Correspondance de Voltaire/1765/Lettre 5874

Correspondance : année 1765GarnierŒuvres complètes de Voltaire, tome 43 (p. 429-430).

5874. — À M. D’ALEMBERT.
9 janvier.

Mon cher et grand philosophe, en réponse à votre lettre du 3, je vous dirai d’abord qu’il y a plus de huit jours que j’ai donné à frère Cramer la Destruction ; il m’assura qu’il édifierait dès le lendemain, et vous enverrait ce que vous savez[1]. Or ce que vous savez est bien peu pour un si bon ouvrage. Depuis ce temps, je n’ai pas entendu parler de frère Gabriel. Je lui écris dans le moment pour le sommer de sa parole ; il donne beaucoup de promesses, ce Gabriel, et les tient rarement ; il avait promis de remplir son devoir envers l’Académie, et il ne l’a pas fait. Il faut lui pardonner cette fois-ci ; il est un peu intrigué, ainsi que tous les autres bourdons de la ruche de Genève. Ils ont tous les ans des tracasseries pour étrennes au sujet des élections ; elles ont été très-fortes cette année. Il y a beaucoup de dissensions entre le conseil et le peuple, qui se croient tous deux souverains, Jean-Jacques a un peu attisé le feu de la discorde, La députation des Corses à Jean-Jacques est une fable absurde, mais les querelles genevoises sont une vérité. C’est dommage pour la philosophie que Jean-Jacques soit un fou, mais il est encore plus triste que ce soit un malhonnête homme. La lettre insolente et absurde qu’il m’écrivit[2] au sujet des spectacles de Ferney était à la fois d’un insensé et d’un brouillon. Il voulait se faire valoir alors auprès des pédants de Genève, qui prêchaient contre la comédie par jalousie de métier[3] ; il prétendait engager avec moi une querelle. Le petit magot, boursouflé d’orgueil, fut piqué de mon silence. Il manda au docteur Tronchin qu’il ne reviendrait jamais dans Genève tant que je serais possesseur des Délices ; et, huit jours après, il se brouilla avec Tronchin pour jamais.

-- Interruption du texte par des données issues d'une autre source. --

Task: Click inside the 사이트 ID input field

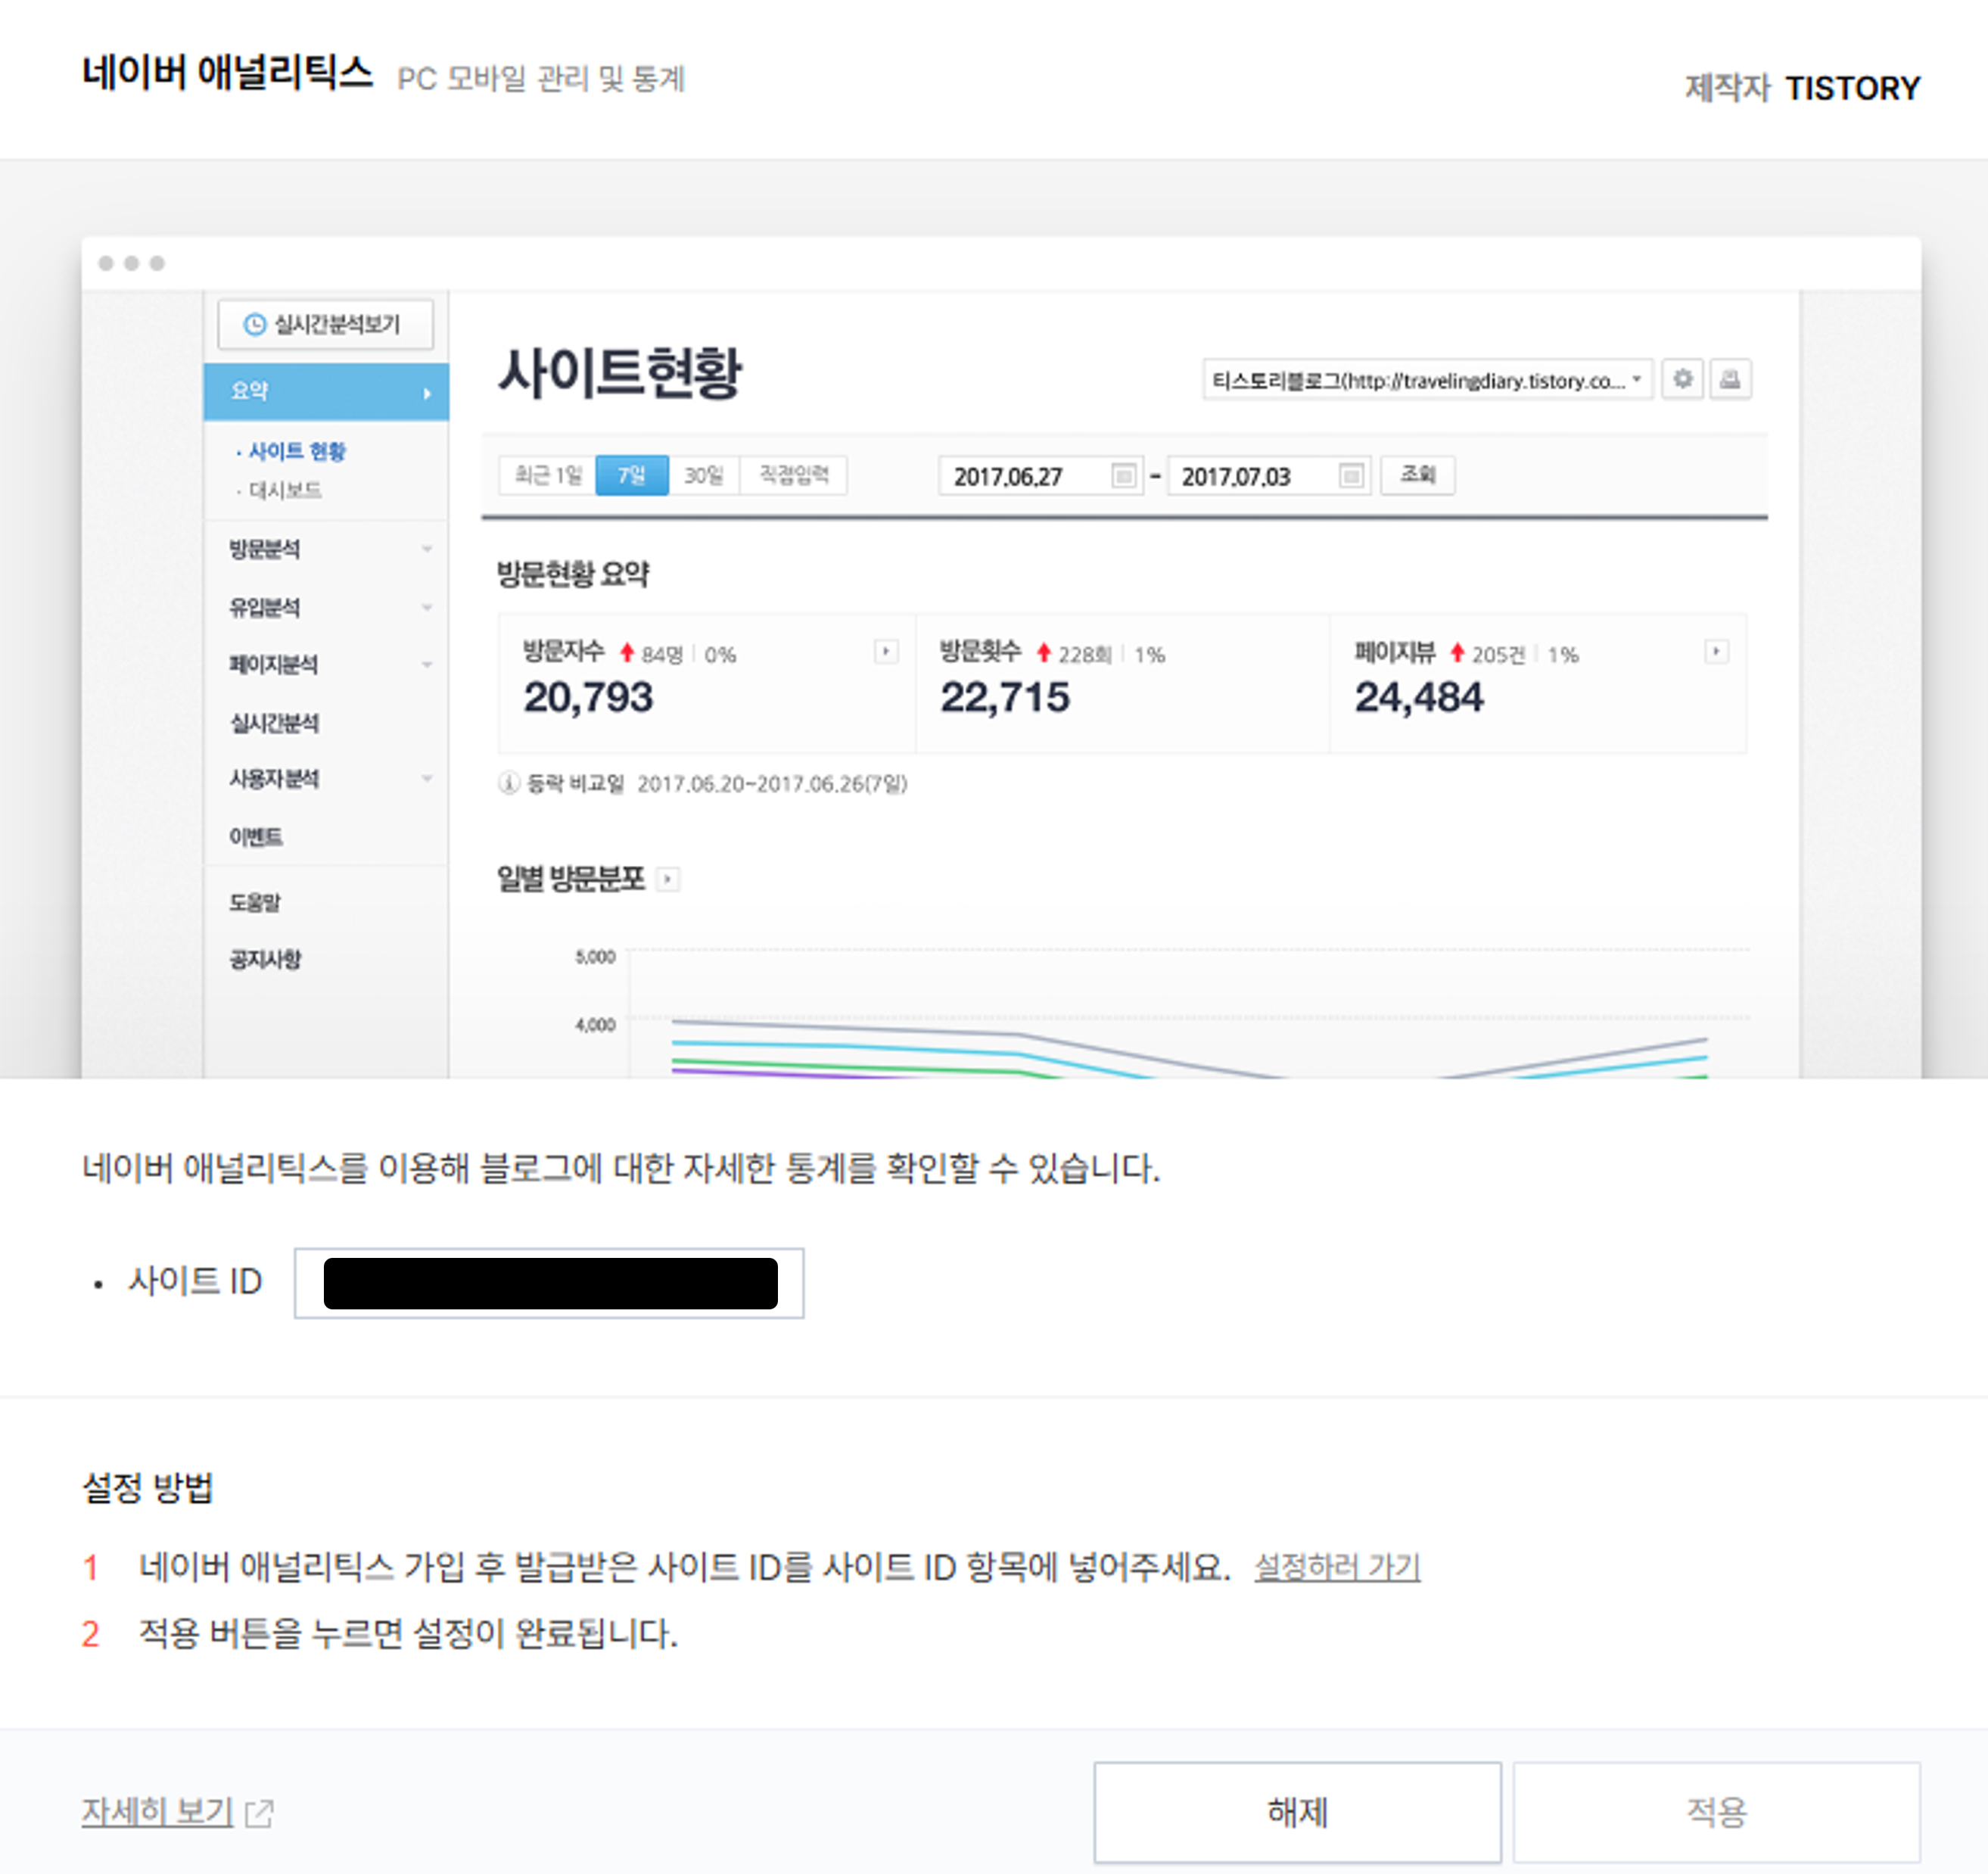Action: [x=548, y=1283]
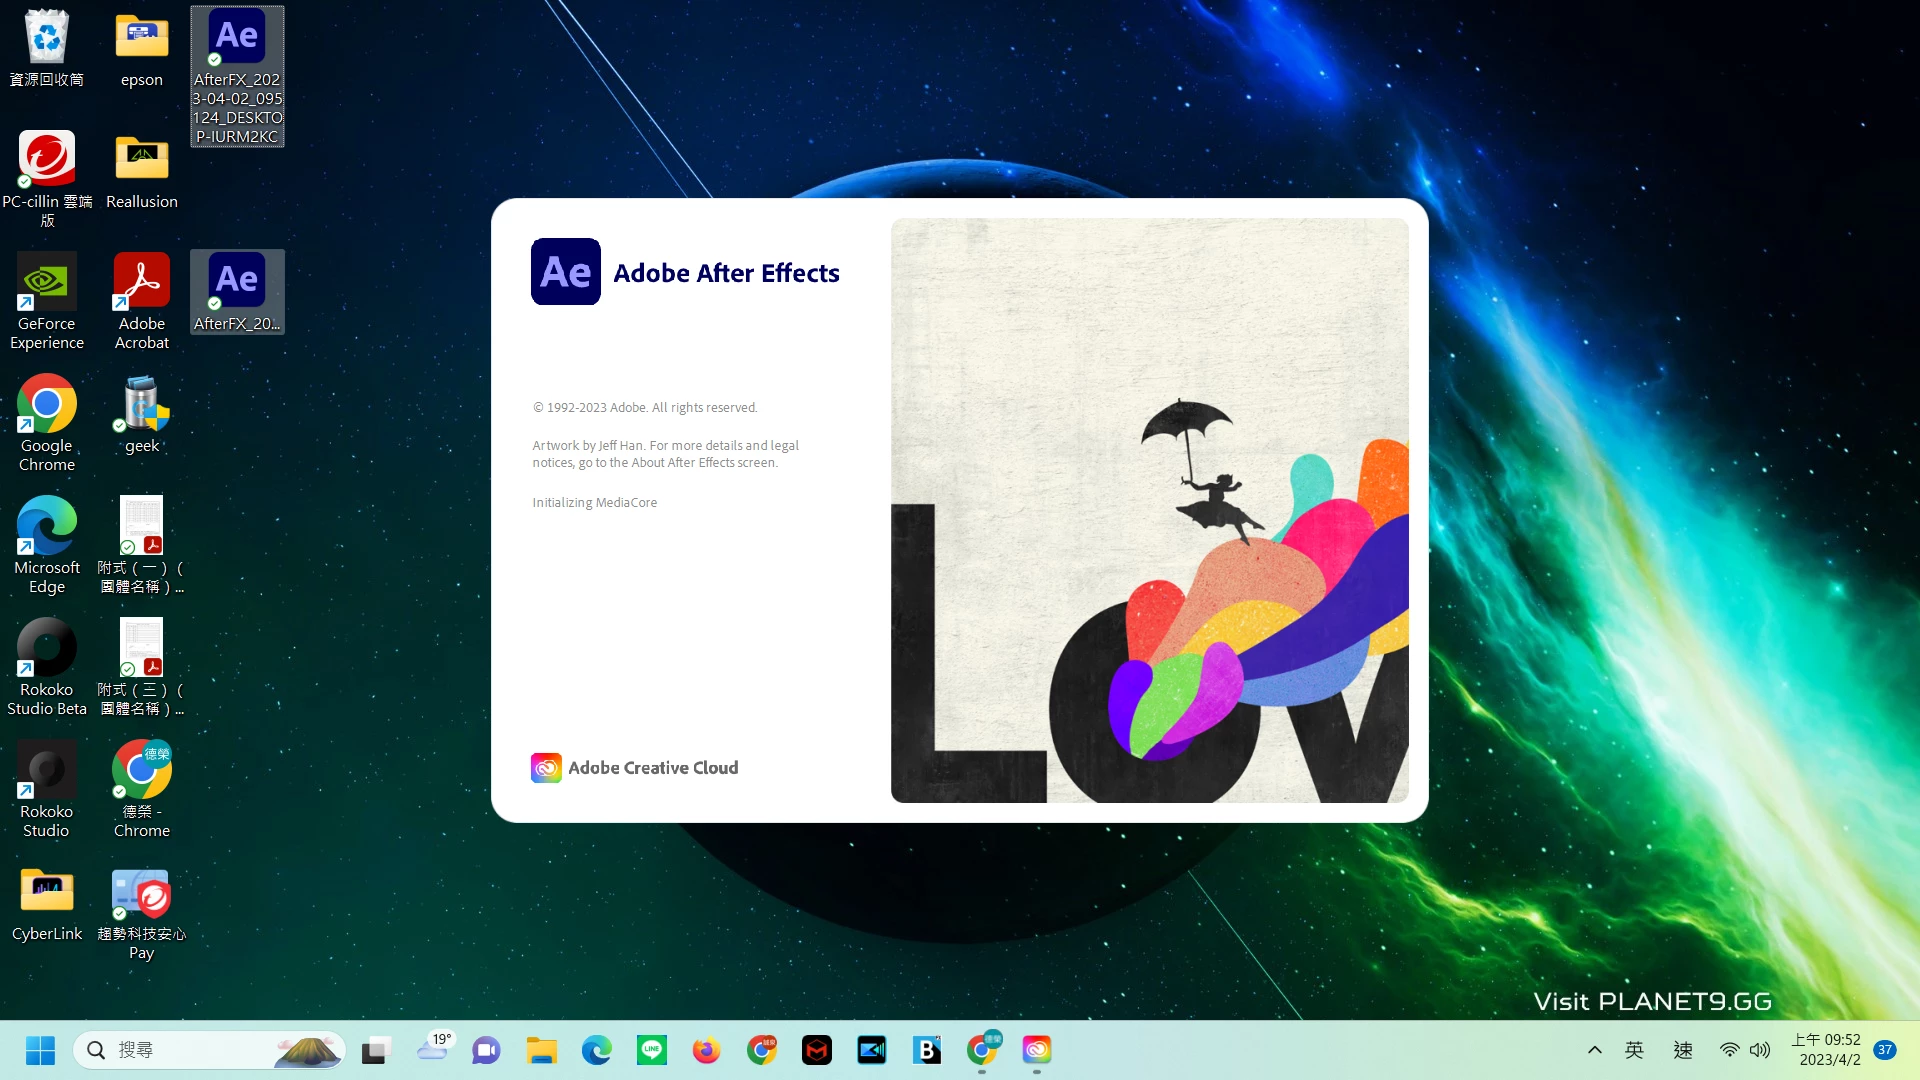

À peine arrivé dans sa montagne, il fait un livre qui met le trouble dans sa patrie ; il excite les citoyens contre le magistrat ; il se plaint, dans ce livre, qu’on l’a condamné sans l’entendre ; il m’y donne formellement comme l’auteur du Sermon des Cinquante[4] ; il joue le rôle de délateur et de calomniateur : voilà, je vous avoue, un plaisant philosophe ; il est comme les diables dans Quinault :


Goûtons l’unique bien des cœurs infottunés,
Goûtons Ne soyons pas seuls misérables.

(Thésée acte III, scène vii.)

Et savez-vous dans quel temps ce malheureux faisait ces belles manœuvres ? C’était lorsque je prenais vivement son parti, au hasard même de passer pour mauvais chrétien ; c’était en disant aux magistrats de Genève, quand par hasard je les voyais, qu’ils avaient fait une vilaine action en brûlant Émile et en décrétant Jean-Jacques ; mais le babouin, m’ayant offensé, s’imaginait que je devais le haïr, et écrivait partout que je le persécutais, dans le temps que je le servais et que j’étais persécuté moi-même.

Tout cela est d’un prodigieux ridicule, ainsi que la plupart des choses de ce monde ; mais je pardonne tout, pourvu que l’infâme soit décriée comme il faut chez les honnêtes gens, et qu’elle soit abandonnée aux laquais et aux servantes, comme de raison.

Je croyais vous avoir mandé que l’abbé de Condillac était ressuscité : Tronchin le croyait mort avec raison, puisqu’il ne l’avait pas traité.

Pour M. le chevalier de La Tremblaye, tout ce que je sais c’est qu’il doit réussir auprès des hommes par la douceur de ses mœurs, et auprès des dames par sa figure.

Vous voilà instruit de tout, mon cher maître ; je vous ferai part de la réponse de Gabriel, s’il m’en fait une.

  1. Le prix de l’ouvrage Sur la Destruction des jésuite.
  2. Le 17 juin 1760 ; voyez lettre 4153, tome XL, page 422.
  3. Car le monologue fut en tout temps jaloux du dialogue, avait dit Voltaire ; voyez tome XXIV, page 215.
  4. Dans la cinquième des Lettres écrites de la montagne.